Это движение широко разрасталось, вербуя себе агентов из широкой публики, из учебных заведений, церквей и различных обществ, с целью мобилизовать общественное мнение и собрать как можно больше голосов. Высказалось больше одиннадцати миллионов — воистину, беспримерный случай на нашей планете, ибо это было свободным волеизъявлением, а не плебисцитом или референдумом по приказу свыше. И эти одиннадцать миллионов голосов, которые, можно сказать, представляли от Великобритании все, что только обладало совестью и разумом, потребовали, в сущности говоря, усиления Лиги наций, потребовали, чтобы на ее членов были возложены определенные обязательства и чтобы в распоряжение Лиги были предоставлены такого рода материальные возможности, которые позволили бы обуздать и наказать всякого нарушителя мира. Корни этого поразительного движения, известного под именем «мир Балло», — которое всегда будет памятно к чести Англии, — лежали глубоко в нравственном сознании. Это движение вдохновлялось людьми, которые размышляют и изучают, а не профессиональными политиками, оно было вскормлено энтузиазмом и было столь же непроизвольно, как «Декларация прав гражданина и человека» во Франции в 1789 году. Оно должно было молниеносно распространиться, создав прецедент, дату нового рождения в истории человечества. Во Франции почти тотчас же пошли разговоры об организации такого же «Балло». Но, как я уже говорил, это движение столкнулось на своем пути с решительным испытанием в виде абиссинского вопроса.

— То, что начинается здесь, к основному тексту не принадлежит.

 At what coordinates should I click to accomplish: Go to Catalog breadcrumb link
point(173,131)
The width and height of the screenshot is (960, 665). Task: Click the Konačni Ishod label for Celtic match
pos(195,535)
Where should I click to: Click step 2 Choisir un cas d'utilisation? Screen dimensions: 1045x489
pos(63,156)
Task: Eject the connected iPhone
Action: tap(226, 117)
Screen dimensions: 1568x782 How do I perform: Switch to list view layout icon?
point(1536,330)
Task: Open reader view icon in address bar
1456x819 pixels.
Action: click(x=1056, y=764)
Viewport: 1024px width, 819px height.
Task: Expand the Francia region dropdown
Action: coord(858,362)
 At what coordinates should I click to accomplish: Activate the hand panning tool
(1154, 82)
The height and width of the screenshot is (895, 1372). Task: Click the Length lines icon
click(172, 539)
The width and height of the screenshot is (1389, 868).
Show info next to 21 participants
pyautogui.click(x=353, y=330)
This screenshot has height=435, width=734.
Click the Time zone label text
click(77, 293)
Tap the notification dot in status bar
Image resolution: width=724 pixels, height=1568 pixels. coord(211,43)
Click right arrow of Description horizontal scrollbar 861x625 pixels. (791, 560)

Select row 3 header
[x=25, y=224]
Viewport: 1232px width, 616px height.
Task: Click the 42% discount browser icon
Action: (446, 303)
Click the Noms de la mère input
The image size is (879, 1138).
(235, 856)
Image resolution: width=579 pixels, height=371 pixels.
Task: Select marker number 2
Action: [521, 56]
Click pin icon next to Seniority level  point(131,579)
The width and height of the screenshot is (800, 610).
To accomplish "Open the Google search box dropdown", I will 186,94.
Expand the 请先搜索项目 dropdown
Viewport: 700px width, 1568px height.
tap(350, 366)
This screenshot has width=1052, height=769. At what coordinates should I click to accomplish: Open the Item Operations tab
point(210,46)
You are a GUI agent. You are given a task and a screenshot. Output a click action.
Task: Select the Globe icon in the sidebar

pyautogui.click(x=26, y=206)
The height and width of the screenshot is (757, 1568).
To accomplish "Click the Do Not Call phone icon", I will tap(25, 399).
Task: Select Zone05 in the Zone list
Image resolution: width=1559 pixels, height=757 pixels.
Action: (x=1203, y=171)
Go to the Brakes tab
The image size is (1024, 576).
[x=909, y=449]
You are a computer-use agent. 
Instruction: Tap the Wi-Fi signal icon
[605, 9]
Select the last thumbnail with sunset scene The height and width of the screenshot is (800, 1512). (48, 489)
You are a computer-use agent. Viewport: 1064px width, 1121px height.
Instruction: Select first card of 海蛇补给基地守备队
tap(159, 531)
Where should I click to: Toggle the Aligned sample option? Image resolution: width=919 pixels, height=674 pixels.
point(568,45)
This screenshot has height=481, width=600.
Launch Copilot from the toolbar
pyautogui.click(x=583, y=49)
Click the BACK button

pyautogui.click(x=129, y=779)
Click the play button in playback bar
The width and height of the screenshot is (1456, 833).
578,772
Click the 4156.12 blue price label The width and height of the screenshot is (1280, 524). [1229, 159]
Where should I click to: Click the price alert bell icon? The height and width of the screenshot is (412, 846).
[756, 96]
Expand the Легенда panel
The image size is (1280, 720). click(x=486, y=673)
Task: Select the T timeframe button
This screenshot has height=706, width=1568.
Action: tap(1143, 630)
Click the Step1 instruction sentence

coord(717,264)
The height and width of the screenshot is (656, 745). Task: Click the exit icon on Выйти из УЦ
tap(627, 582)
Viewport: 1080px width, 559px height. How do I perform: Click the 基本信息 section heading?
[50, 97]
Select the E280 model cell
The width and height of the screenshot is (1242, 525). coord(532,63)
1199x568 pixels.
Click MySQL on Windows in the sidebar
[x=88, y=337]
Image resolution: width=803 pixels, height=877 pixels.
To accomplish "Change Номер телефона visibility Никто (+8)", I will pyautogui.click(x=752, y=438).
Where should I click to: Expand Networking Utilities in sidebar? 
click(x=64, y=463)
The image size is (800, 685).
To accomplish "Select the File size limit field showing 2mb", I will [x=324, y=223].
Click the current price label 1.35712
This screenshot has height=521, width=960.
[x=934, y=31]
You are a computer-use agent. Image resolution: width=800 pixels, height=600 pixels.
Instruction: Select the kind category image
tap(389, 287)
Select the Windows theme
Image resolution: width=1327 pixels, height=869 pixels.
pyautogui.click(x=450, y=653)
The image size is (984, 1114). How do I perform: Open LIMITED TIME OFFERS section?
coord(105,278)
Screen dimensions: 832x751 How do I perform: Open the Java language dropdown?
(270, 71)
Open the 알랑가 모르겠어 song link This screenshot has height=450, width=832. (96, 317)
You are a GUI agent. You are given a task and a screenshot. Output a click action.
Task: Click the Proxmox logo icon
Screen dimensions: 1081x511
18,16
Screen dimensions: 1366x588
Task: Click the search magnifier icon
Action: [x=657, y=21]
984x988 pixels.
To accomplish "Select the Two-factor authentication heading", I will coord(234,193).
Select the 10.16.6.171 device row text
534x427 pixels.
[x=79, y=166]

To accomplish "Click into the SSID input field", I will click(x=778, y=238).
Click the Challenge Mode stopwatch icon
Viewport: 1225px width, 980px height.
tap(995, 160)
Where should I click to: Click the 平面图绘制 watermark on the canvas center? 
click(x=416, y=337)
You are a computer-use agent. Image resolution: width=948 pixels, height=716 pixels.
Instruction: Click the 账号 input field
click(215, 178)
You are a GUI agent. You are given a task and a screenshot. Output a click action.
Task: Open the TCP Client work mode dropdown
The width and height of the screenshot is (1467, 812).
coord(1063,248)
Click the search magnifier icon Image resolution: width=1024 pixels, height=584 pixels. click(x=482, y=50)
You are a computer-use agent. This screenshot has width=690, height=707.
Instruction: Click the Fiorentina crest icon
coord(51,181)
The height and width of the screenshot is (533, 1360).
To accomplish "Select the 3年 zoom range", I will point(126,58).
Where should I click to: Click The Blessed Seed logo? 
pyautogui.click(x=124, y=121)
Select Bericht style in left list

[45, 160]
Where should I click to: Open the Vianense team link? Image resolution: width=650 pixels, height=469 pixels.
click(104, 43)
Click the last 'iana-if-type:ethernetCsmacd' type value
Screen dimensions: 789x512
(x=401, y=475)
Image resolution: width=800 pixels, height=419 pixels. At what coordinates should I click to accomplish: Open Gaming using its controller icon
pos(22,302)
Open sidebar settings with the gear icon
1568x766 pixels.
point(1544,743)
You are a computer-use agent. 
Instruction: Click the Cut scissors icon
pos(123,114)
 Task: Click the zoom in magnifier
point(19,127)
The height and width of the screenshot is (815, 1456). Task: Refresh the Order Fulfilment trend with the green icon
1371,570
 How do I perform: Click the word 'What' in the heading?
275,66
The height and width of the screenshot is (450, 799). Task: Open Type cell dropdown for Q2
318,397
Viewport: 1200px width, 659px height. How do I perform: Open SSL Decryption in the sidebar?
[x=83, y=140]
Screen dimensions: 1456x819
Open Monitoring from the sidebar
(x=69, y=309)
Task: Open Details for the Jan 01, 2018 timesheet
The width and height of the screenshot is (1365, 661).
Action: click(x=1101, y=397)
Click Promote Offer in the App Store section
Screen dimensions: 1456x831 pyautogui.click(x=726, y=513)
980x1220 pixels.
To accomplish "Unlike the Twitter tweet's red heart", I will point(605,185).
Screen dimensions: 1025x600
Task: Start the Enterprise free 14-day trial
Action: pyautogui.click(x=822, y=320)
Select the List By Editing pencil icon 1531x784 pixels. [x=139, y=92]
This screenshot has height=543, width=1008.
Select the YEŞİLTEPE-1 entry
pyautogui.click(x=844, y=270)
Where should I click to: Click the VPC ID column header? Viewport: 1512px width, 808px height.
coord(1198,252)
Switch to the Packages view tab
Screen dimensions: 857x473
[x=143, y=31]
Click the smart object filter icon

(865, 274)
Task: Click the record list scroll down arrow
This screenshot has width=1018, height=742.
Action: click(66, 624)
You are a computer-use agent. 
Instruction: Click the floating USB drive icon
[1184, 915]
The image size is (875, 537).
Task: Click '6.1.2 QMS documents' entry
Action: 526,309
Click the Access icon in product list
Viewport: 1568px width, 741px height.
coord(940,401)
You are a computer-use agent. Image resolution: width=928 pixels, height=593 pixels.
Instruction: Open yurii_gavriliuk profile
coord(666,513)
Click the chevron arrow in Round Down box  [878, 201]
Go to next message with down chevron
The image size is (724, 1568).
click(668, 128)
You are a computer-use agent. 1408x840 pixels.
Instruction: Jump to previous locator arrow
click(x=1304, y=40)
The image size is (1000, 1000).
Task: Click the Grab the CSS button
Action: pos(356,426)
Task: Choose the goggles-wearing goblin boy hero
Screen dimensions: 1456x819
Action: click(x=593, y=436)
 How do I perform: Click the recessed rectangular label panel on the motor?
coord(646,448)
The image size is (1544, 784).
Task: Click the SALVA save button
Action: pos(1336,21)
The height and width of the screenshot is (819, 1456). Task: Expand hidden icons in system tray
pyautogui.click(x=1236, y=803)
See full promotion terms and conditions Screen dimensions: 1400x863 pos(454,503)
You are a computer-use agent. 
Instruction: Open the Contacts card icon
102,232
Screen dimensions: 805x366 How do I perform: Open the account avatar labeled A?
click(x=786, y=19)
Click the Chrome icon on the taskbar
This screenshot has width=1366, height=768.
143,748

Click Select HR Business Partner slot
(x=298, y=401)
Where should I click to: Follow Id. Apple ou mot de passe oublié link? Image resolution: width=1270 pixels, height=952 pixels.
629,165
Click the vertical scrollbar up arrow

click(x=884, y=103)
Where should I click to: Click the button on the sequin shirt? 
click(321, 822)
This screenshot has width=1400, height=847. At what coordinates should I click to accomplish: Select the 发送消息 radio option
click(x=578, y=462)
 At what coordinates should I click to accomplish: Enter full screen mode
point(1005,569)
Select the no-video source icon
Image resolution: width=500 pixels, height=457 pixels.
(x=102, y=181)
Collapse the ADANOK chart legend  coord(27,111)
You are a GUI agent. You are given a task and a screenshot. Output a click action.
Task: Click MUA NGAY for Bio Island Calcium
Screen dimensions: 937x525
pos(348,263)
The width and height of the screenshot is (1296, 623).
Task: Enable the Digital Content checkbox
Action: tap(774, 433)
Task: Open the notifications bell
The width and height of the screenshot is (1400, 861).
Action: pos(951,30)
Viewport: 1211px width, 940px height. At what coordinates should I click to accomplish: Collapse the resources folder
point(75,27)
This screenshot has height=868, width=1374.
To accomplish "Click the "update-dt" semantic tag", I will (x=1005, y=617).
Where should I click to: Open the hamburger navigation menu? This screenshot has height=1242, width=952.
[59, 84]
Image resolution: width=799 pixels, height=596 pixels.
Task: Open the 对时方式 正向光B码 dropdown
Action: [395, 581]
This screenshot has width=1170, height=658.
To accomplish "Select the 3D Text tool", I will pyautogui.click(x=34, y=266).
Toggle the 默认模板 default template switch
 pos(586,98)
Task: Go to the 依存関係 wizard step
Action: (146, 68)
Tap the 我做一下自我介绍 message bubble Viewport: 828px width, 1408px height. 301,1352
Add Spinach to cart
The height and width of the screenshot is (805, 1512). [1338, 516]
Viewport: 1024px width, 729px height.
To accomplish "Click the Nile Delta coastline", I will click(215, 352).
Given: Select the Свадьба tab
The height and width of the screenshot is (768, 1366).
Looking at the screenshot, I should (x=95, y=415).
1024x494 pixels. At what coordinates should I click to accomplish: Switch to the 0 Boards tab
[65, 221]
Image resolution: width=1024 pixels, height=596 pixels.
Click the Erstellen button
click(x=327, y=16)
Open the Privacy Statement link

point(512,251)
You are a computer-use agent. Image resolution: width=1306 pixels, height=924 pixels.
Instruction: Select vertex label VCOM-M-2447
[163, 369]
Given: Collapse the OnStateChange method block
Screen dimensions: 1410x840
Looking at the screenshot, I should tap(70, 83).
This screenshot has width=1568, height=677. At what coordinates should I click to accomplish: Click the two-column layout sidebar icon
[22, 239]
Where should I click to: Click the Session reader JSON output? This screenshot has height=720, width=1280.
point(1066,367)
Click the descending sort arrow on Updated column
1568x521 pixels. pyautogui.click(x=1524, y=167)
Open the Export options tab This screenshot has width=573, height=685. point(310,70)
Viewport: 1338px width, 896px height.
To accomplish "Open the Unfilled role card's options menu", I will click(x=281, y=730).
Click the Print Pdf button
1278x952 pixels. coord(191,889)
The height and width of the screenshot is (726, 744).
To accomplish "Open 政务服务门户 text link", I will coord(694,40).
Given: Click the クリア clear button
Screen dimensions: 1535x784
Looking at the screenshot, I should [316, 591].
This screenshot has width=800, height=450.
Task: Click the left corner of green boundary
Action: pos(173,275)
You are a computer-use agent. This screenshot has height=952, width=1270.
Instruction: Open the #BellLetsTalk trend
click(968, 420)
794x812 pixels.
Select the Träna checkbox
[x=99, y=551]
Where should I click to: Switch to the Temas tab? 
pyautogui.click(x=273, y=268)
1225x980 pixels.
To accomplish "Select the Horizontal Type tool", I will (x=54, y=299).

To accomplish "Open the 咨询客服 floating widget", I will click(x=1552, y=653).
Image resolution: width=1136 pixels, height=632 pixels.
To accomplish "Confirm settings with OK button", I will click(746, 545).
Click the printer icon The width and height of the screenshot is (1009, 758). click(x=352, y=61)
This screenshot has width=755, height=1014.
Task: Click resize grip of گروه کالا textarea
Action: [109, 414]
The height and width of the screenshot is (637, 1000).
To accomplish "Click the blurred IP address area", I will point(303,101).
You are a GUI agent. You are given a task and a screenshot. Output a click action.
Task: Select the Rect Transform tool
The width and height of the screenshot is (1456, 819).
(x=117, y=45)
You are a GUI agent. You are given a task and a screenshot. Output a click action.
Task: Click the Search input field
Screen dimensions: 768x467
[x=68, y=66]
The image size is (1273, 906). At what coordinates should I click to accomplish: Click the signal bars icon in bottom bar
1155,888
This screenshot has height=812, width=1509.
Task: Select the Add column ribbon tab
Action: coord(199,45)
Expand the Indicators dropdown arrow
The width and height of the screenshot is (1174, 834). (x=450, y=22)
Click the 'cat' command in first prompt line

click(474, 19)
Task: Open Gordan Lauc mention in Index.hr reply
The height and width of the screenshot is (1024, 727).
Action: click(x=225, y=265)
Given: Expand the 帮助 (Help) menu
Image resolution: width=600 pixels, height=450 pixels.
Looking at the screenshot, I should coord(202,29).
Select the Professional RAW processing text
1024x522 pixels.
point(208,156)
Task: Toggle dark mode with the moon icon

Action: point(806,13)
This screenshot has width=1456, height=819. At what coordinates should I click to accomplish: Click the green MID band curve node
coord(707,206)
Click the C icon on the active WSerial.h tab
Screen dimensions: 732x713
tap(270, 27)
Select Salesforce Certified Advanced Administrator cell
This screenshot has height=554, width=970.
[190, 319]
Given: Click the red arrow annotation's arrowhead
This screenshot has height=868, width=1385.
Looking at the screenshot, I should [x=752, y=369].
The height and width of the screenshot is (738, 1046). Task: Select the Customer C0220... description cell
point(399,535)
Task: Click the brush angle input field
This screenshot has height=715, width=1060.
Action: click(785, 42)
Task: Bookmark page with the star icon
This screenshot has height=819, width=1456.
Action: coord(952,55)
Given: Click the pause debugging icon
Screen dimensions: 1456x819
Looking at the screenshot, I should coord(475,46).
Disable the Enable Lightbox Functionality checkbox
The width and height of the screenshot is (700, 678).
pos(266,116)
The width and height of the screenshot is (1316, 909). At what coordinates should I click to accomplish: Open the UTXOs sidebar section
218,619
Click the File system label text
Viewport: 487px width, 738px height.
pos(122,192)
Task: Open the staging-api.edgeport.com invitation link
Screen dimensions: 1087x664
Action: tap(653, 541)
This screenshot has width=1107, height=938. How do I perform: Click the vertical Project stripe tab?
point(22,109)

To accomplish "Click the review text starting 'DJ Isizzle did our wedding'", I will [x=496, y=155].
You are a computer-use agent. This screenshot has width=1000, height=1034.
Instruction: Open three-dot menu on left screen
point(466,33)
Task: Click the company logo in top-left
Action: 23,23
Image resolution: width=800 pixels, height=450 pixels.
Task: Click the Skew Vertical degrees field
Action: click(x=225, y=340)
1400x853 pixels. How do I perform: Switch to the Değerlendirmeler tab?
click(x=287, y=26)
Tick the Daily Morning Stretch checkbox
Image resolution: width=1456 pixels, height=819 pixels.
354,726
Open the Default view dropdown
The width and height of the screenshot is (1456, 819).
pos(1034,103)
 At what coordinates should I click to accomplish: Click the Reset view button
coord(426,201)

На чаше весов в то время лежали не только интересы отдельной случайной страны, но и самое понятие законности, международной справедливости и уважения к народу как таковому. Если закон и справедливость подвергнутся поруганию в таких исключительных обстоятельствах и это останется безнаказанным, то это уж будет непоправимое бедствие, и поборники зла, то есть люди, мечтающие о возвращении к векам насилия и тьмы, получат возможность поднять голову и глумиться открыто. Короче говоря, абиссинский вопрос обладал всем, что требуется, чтобы сделать из него дело Дрейфуса в международном масштабе.
Спустя неделю я ехал в Женеву. Я ехал на ассамблею Лиги наций, которая была созвана на чрезвычайную сессию после агрессивного выступления Италии. Многие спрашивали себя, окажется ли Лига на высоте, вровень с тем, что случилось, или она спрячется за формальностями и пышнословием. Это могло стать для Лиги либо победоносным возрождением, либо полным крушением. Мне, кроме того, хотелось повидать кое-кого из людей, стоящих во главе Лиги наций, специально для того, чтобы убедить их в том, что избранные моральные круги во Франции отнюдь не разделяют позиций части парижской прессы, подкупленной, как известно, фашистским правительством. Я знал, что там я увижу Ланжевена, всемирно известного ученого.
Последние дни в Париже шла усиленная агитация. Изрядное число писателей и журналистов, более или менее открыто примыкавших к фашизму, академиков-ретроградов, людей из будущей «пятой колонны» или откровенных наемников — все, кто теперь лижет сапоги генералов Гитлера, — проявило столько наглости, что опубликовало манифест, в котором во имя «латинского братства» и «духа Запада» (!) изливало свое негодование на тех из нас, кто в Англии и Франции осуждал итальянскую агрессию и требовал применения решительных международных санкций.
Мы немедленно ответили на эту наглую писанину. Я тут же вместе с Луи Арагоном набросал ответный манифест. Это было в двенадцатом часу ночи в маленьком кафе на Рю де Мартир, как раз в ту самую ночь, когда «Тан» опубликовал декларацию будущей «пятой колонны»..
Наш манифест немедленно собрал целый ряд подписей, из которых многие были весьма внушительны, но мы встретились и с несколькими случаями странной уклончивости, как, например, было с Жоржем Дюамелем, которого Люку Дюртену так и не удалось уговорить, несмотря на все его старания. Дюамель в то время готовился выставить свою кандидатуру в академию; вот каково вредное влияние этого учреждения, которое я всегда старательно обходил.
Я думаю, что Дюамель теперь несколько сожалеет об этом и, вероятно, теперь он понял, что бомбы Адуа породили неисчислимые бедствия.
По дороге в Женеву я вспоминал об одном завтраке. Это воспоминание с некоторых пор приобрело для меня немалое значение. Если я не ошибаюсь, дело было во второй половине февраля 1935 года, но потом этот случай надолго как-то совсем выскользнул из моей памяти. Это был совершенно приватный завтрак в доме моих друзей.
Я сидел почти против Пьера Лаваля. Разумеется, очень много говорили об иностранной политике. Он только что вернулся из Рима, где видел папу и Муссолини.